Bad behavior is becoming so prevalent on US flights that president Joe Biden’s administration is considering a “no-fly” list targeting unruly passengers, a measure supported by the airline industry.
The US Federal Aviation Administration (FAA) has referred 80 unruly passengers to law enforcement officials for potential criminal prosecution since January 2021, the agency said Feb. 16.
The number of passengers directed to the Federal Bureau of Investigation (FBI) has doubled since November, as airlines deal with a record number of disruptions on flights. Most of the incidents tracked by the FAA are related to covid-19 pandemic restrictions, such as mask requirements.
Covid-19 restrictions prompt record number of airline disruptions
The number of investigations initiated into unruly passengers rose by more than 650% last year compared to 2019 as airlines struggled to enforce public health mandates put into place during the coronavirus pandemic.

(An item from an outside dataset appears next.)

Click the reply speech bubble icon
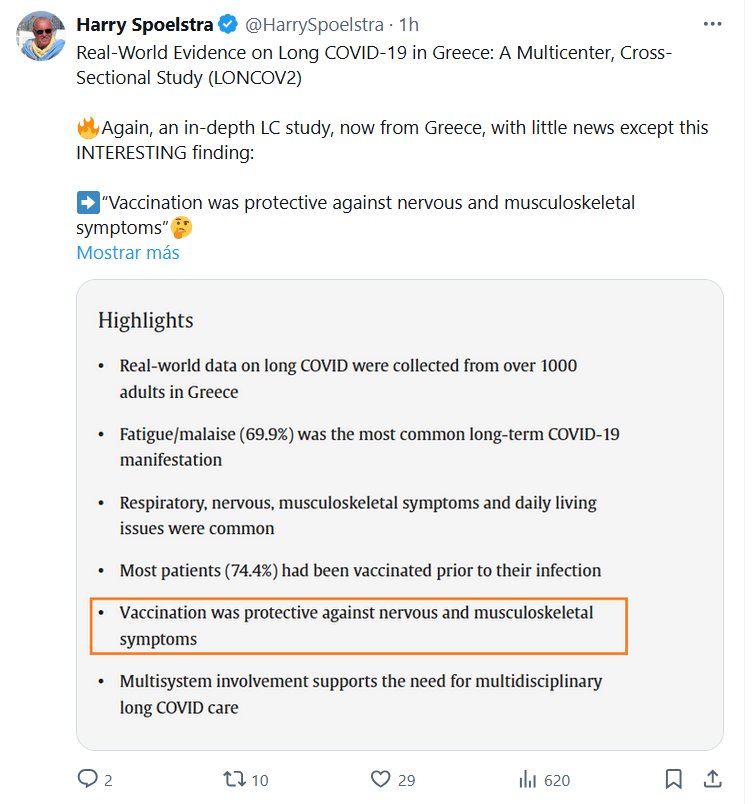 tap(88, 779)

Of the more than 6,000 unruly passenger reports the FAA has received since the beginning of last year, the majority of them (71%) have been mask-related incidents. Federal law requires all airline passengers to wear masks in airports and onboard planes, but the regulation has triggered backlash on some flights. Last month, for example, an international American Airlines flight en route to London had to turn back to Miami after a passenger refused to wear her mask.
US airlines and their unions have been pressing the FAA to push for criminal prosecution in cases of severe passenger disruptions. In November a man faced federal charges of assault and interfering with a flight crew after he allegedly punched a flight attendant on a plane from New York City to Santa Ana, California.
The FAA didn’t say how many of the 80 cases they’ve referred to the FBI over the past year led to charges.
Calls for a no-fly list grow
As more reports of unruly passengers have circulated on social media in recent weeks, the Biden administration has been working with major US airlines and unions to develop a no-fly list that would ban some unruly passengers from commercial fights. Both Delta and United have already banned passengers from their flights for refusing mask requirements.
The proposition of a no-fly list has raised concerns among human rights groups such as the American Civil Liberties Union, which warned that airline passengers on an already existing list of alleged terrorists have been subject to abuse and unfair treatment for years. On Feb. 14 a group of eight Republican senators also voiced opposition to a no-fly list in a letter (pdf) to US attorney general Merrick Garland, saying such a measure would “seemingly equate” unruly passengers to terrorists.